Filme iraniano surge como um dos melhores do ano com uma narrativa simples e poderosa. João Pereira Coutinho para a FSP:
Amigos
próximos sabem que a sorte é uma das minhas grandes obsessões. Não
apenas no sentido prosaico de ter sorte na vida, no jogo, na amizade, no
amor. No sentido moral da expressão. Será que a forma como avaliamos o
caráter de alguém tem em conta a sorte que a pessoa teve ou não teve?
"Ele
é honesto", "ele é falso", "ele é talentoso", "ele é fraco": até que
ponto as nossas avaliações não são determinadas pela sorte do agente?
Essas
preocupações, mais ou menos desarticuladas, encontraram a sua expressão
filosófica no clássico ensaio de Bernard Williams, "Moral Luck", sorte
moral, que li anos atrás.
Imaginemos Gauguin, escrevia o autor. Sim, aquele burocrata que abandonou tudo –carreira, mulher, filhos– para ir pintar no Taiti.
Se
Gauguin tivesse falhado, ele seria visto como um egoísta e
irresponsável que abandonou os seus deveres como cidadão e pai de
família.
Mas
Gauguin não falhou; tornou-se um dos grandes pintores da arte moderna.
Hoje, olhamos para a sua decisão como um ato de coragem e autenticidade
–uma forma de seguir a sua vocação contra todas as resistências.

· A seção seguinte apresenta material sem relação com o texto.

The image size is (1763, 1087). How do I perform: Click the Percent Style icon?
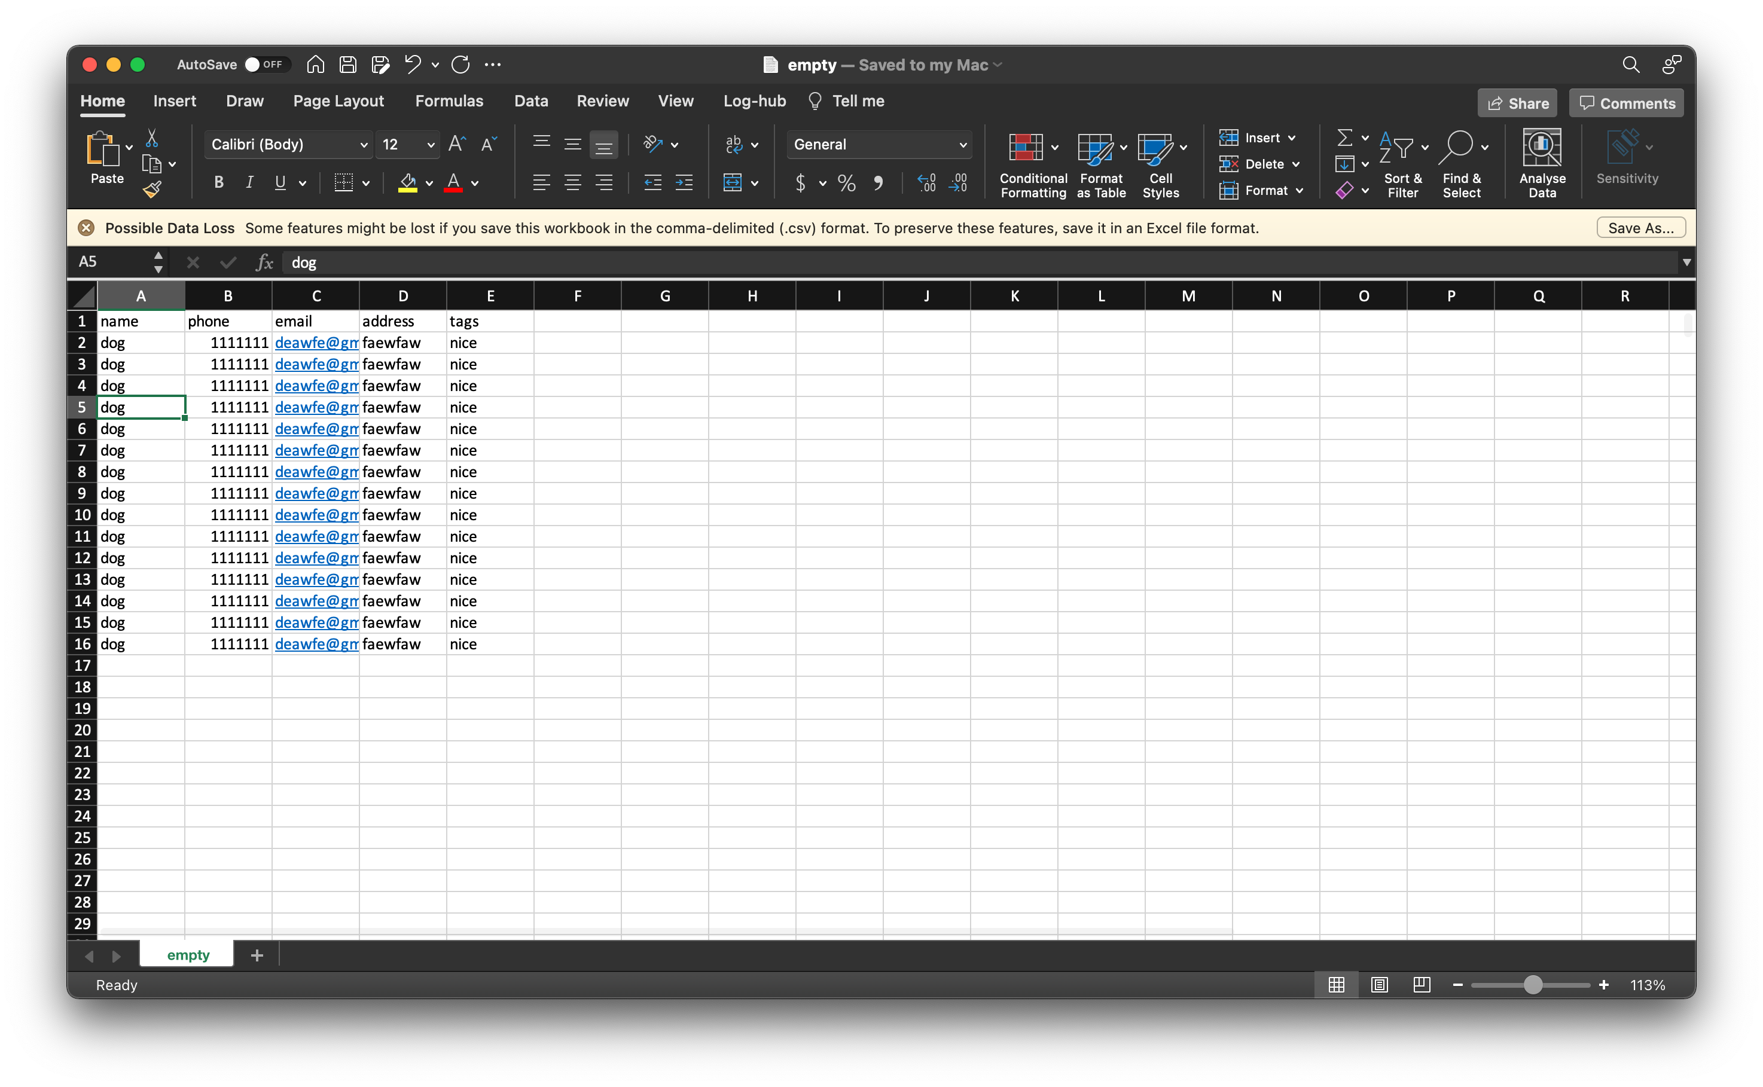point(846,183)
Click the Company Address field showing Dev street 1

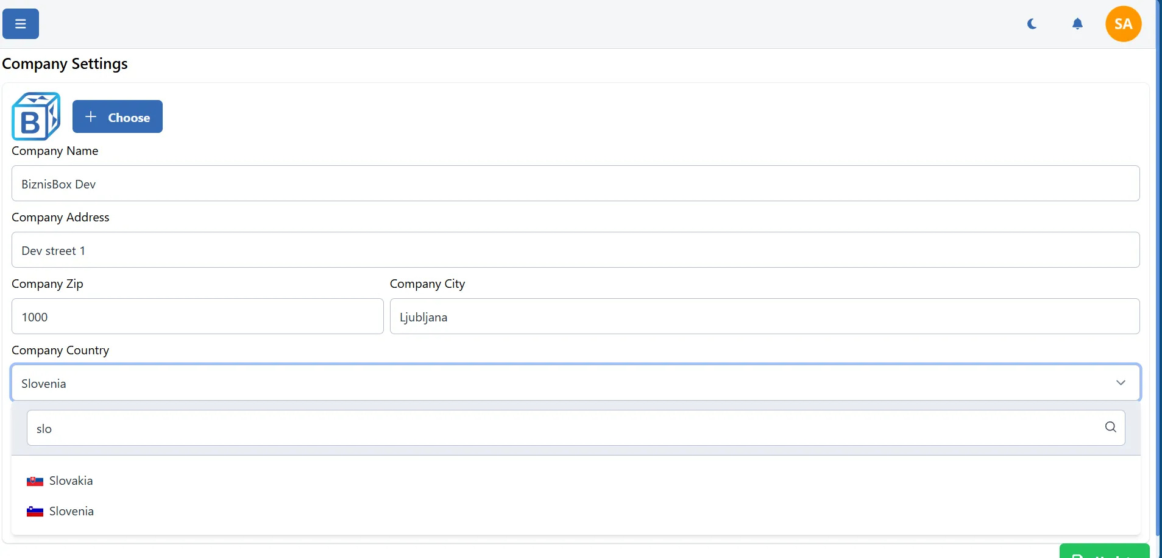click(575, 249)
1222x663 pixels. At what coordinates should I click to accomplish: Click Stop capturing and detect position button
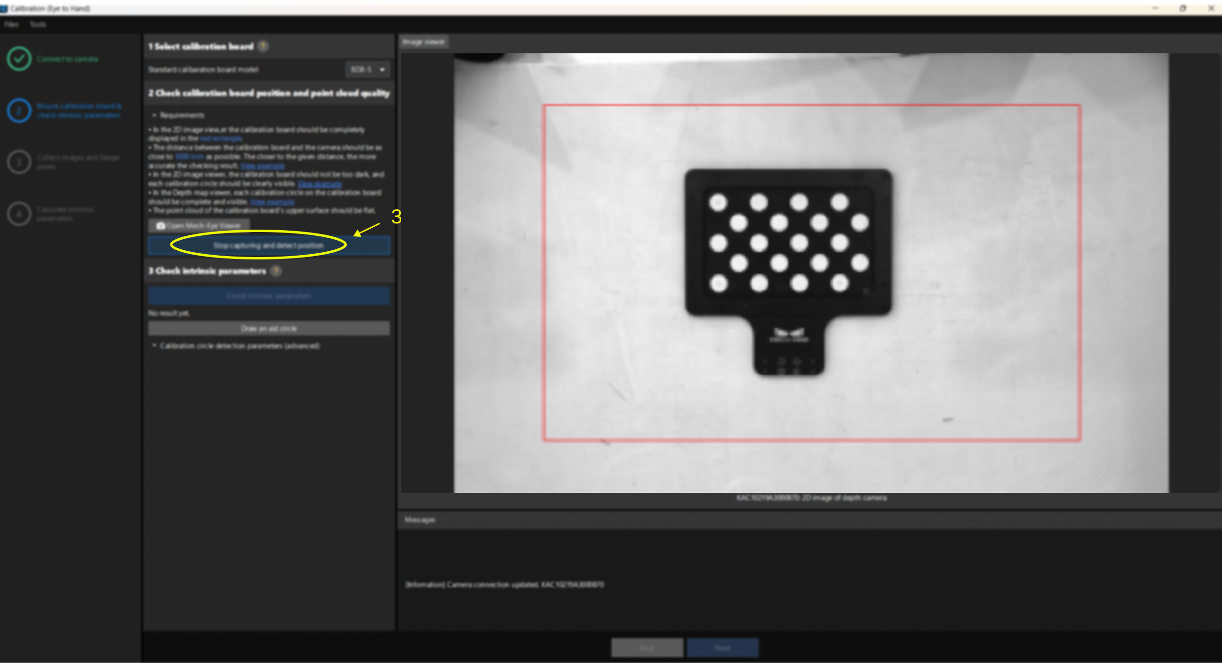coord(269,246)
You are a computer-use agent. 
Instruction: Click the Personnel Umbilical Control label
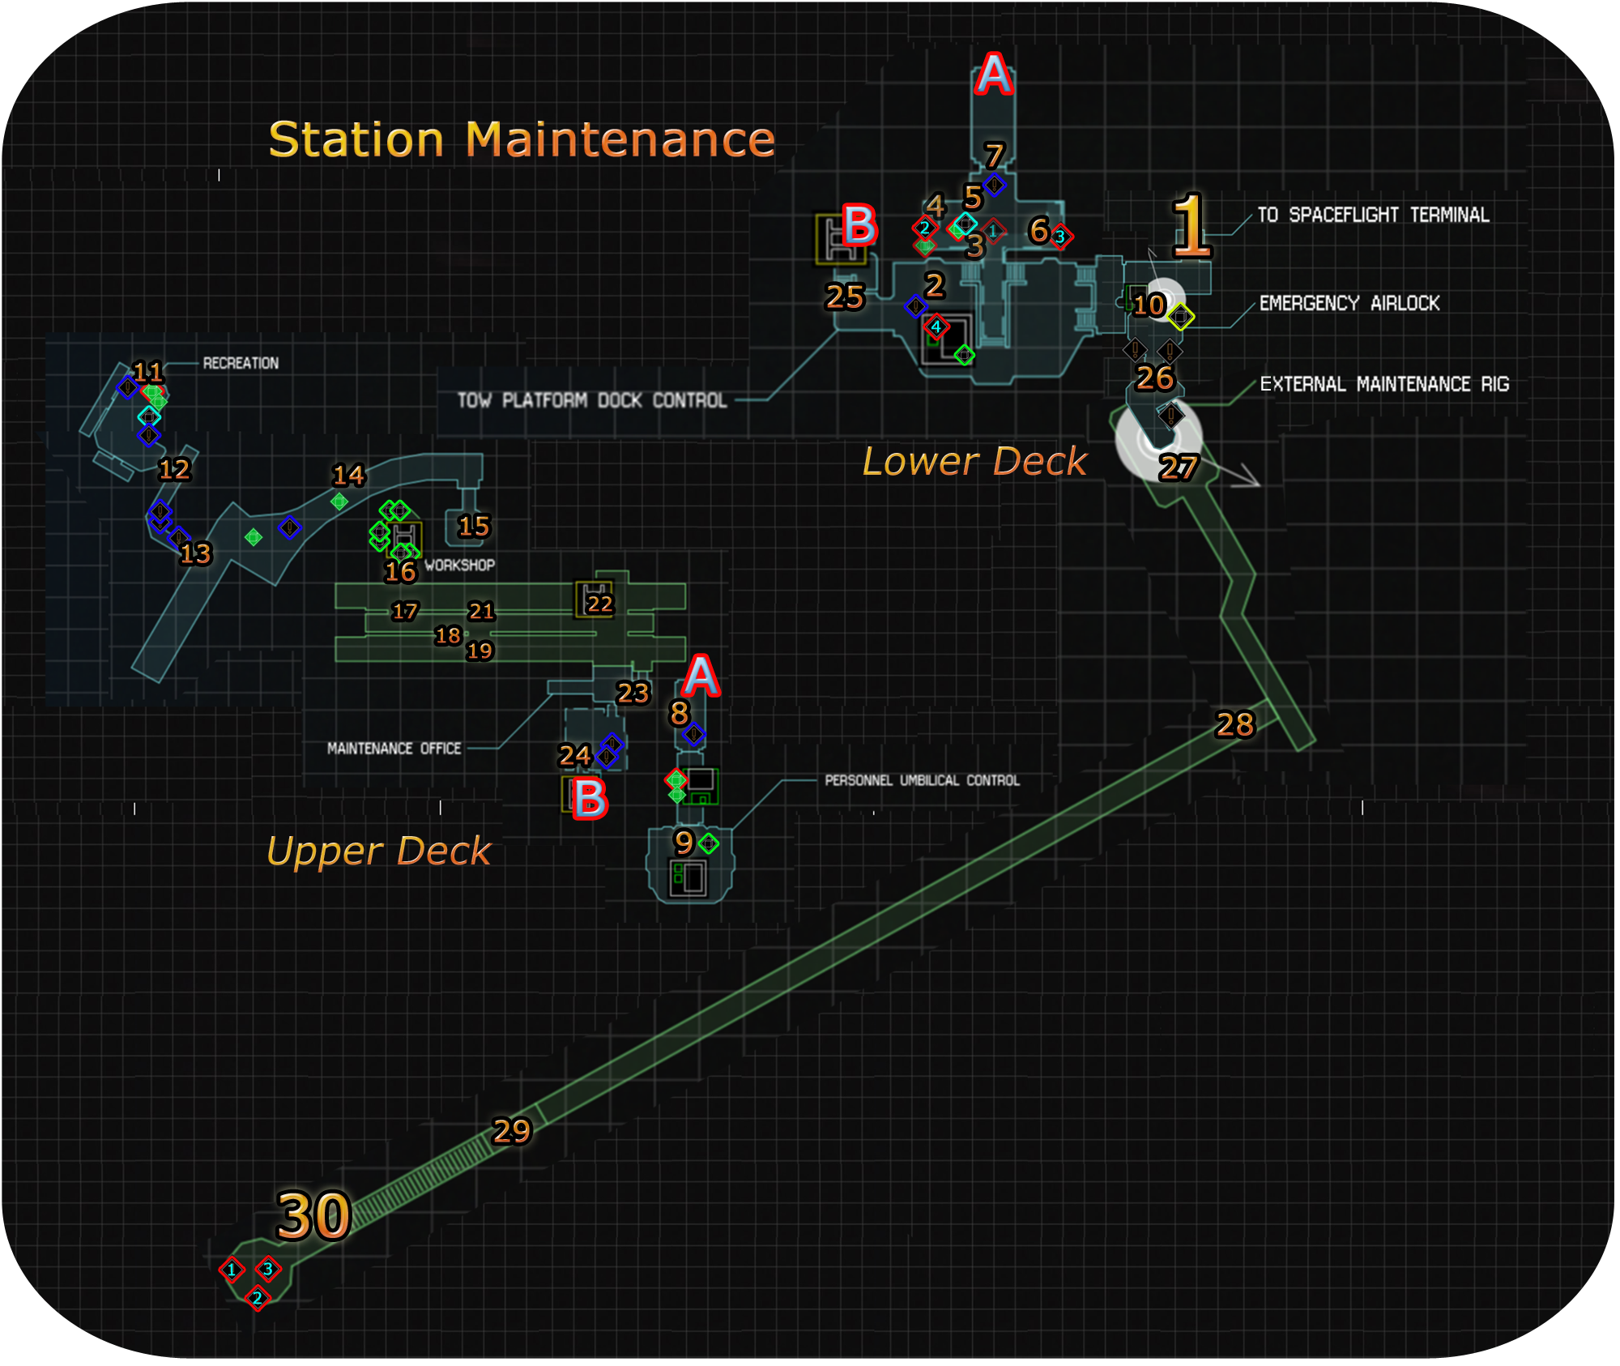point(922,780)
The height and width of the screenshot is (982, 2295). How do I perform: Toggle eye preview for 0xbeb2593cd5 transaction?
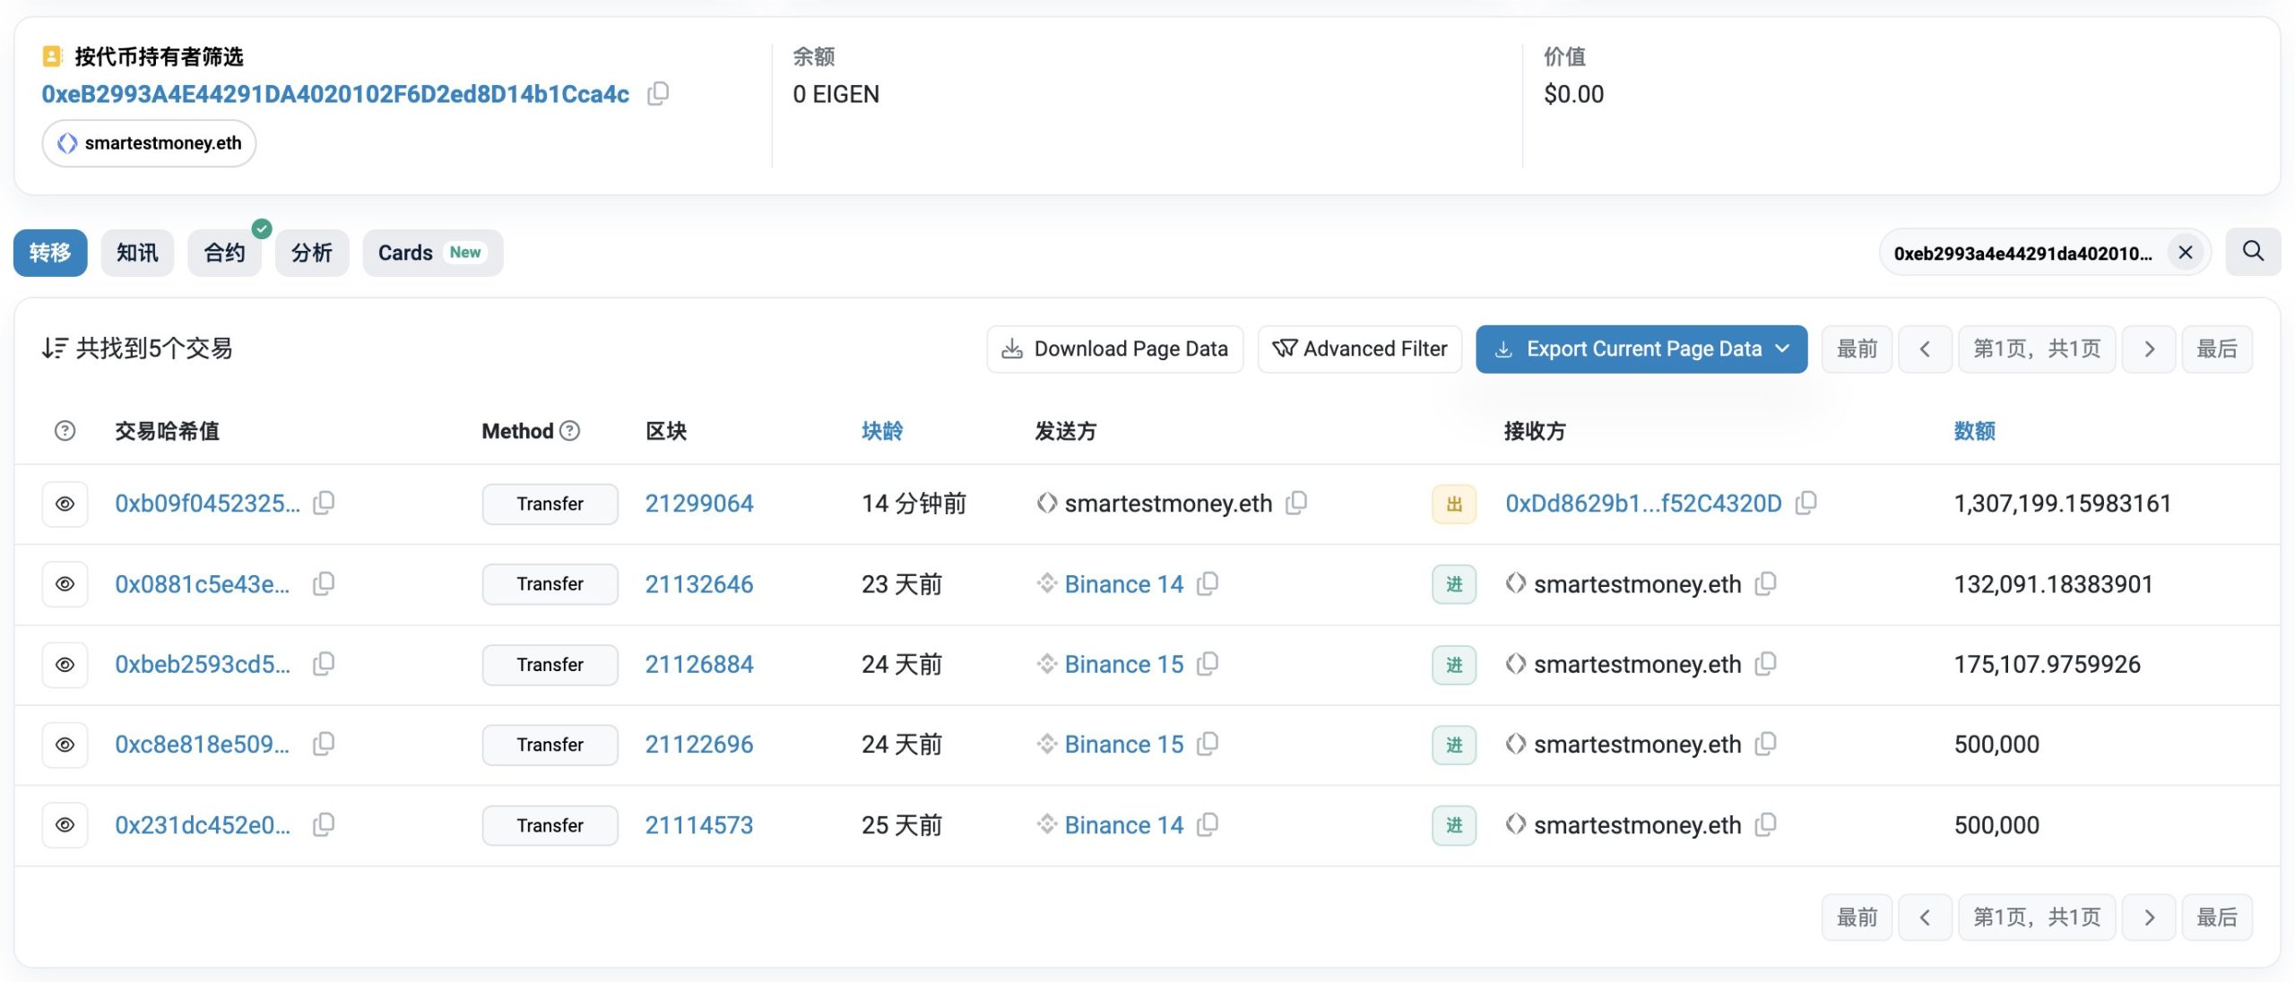coord(65,665)
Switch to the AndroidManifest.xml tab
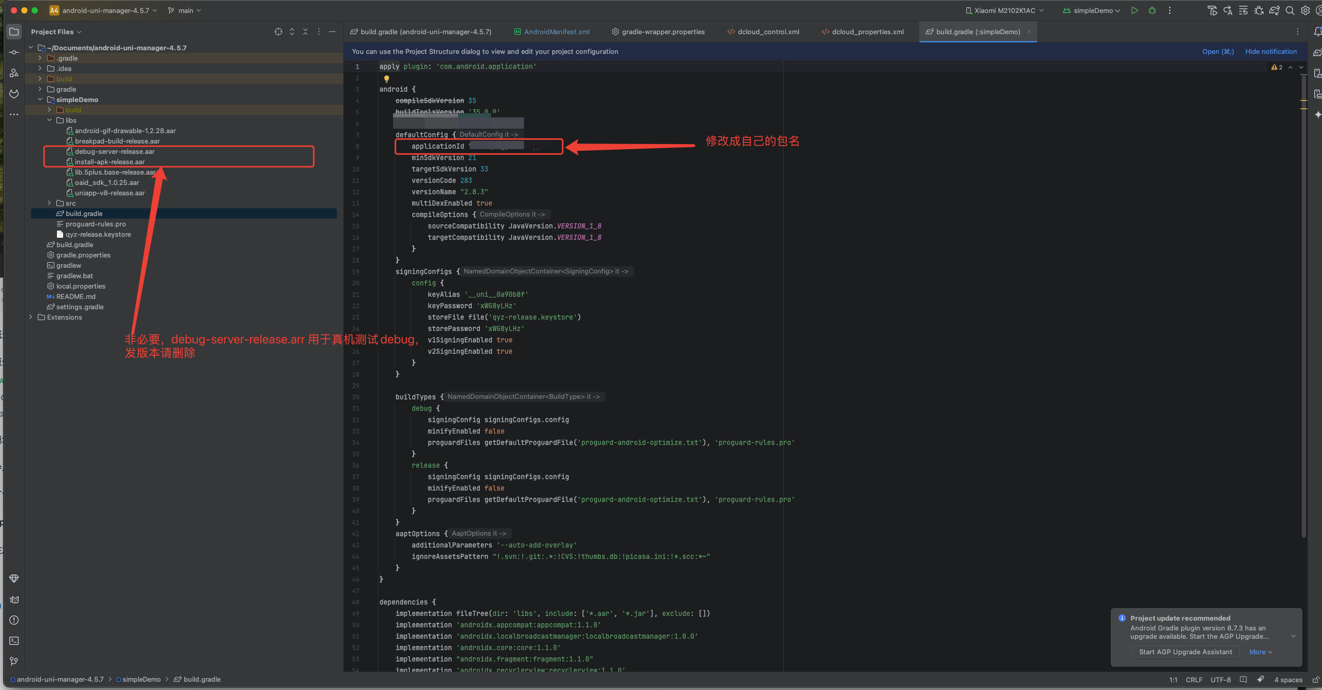Screen dimensions: 1322x690 pyautogui.click(x=556, y=32)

Para além do talento, Gauguin teve sorte. E essa sorte enobrece-o aos nossos olhos (ou, pelo menos, aos olhos da maioria).
Será que Kant estava
fundamentalmente errado quando afirmava que a essência da moralidade
era imune à ideia de sorte? E que só a intenção do agente importa?
Acontece
que a sorte não serve apenas para enobrecer a ação; a sorte também pode
ser má sorte, destruindo as melhores intenções que qualquer decisão
possa ter.
Um bom exemplo disso é o extraordinário filme de Asghar Farhadi, "Um Herói", já nas salas.
(Curioso: quando olho para os melhores filmes deste 2022, tenho um japonês, "Drive My Car", um francês, "Ilusões Perdidas", e um iraniano, "Um Herói". O cinema americano desapareceu do radar.)
Mas
o filme de Farhadi é talvez o melhor dos três por revisitar o conceito
de "sorte moral" com uma narrativa simples e poderosa.
Rahim
Soltani (o excelente Amir Jadidi) está na prisão por dívidas. O seu
sócio fugiu com o dinheiro e o credor não perdoou Soltani.
Mas
a sorte sorriu ao pobre homem: a sua mulher encontrou uma bolsa com
moedas de ouro e Rahim terá parte do dinheiro para começar a pagar a
dívida. Assim que o credor o permita.
O
credor não está interessado em receber parte do valor, no entanto;
exige o valor inteiro. Rahim pondera: valerá a pena insistir? Ou a
atitude mais justa é devolver as moedas ao seu legítimo proprietário e
esperar por dias melhores?
Não
sabemos as razões profundas que levam Rahim a devolver as moedas. Sede
de protagonismo? Um despertar de consciência? Arrependimento? O que
sabemos é que ele toma a "decisão correta".
Ao
fazê-lo, o seu gesto transforma-o em herói. E todos querem participar
nesse heroísmo –os diretores da prisão, as associações beneficentes da
cidade, a mídia, a família, os vizinhos.
É
o primeiro momento de sorte moral: ao devolver as moedas, Rahim
conseguiu a reabilitação social e até financeira que perdera com a sua
condenação. O futuro sorri para ele.
O
problema é que a sorte moral não funciona apenas em sentido ascendente.
Ela é especialmente perversa quando subverte as melhores intenções –e o
brilhantismo do filme está na forma trágica, banal e trágica, como vai
tecendo a queda de um homem.
A
modernidade política sempre lidou mal com a ideia de sorte. Se tudo
está nas nossas mãos, como prometiam os "philosophes" iluministas do
século 18, como admitir que a contingência ainda tem uma palavra no
destino das nossas vidas e das nossas sociedades?
Eu
próprio, todos os anos, testo os meus alunos com uma pergunta de
algibeira: o que é a felicidade? Há respostas para todos os gostos. É
ter saúde. Dinheiro. Amor. Fama. Amigos.
Nunca
nenhum me respondeu com a sorte –o conceito que está na raíz da própria
palavra felicidade ("felix"). A sorte sempre foi a pedra no sapato da
cultura racionalista, para quem a razão basta na construção de todas as
utopias.
Um
erro e uma ilusão. Controlamos menos do que pensamos. E, como na
história de Rahim, talvez a única forma de sobrevivermos aos humores do
destino é mantendo no lugar a nossa consciência.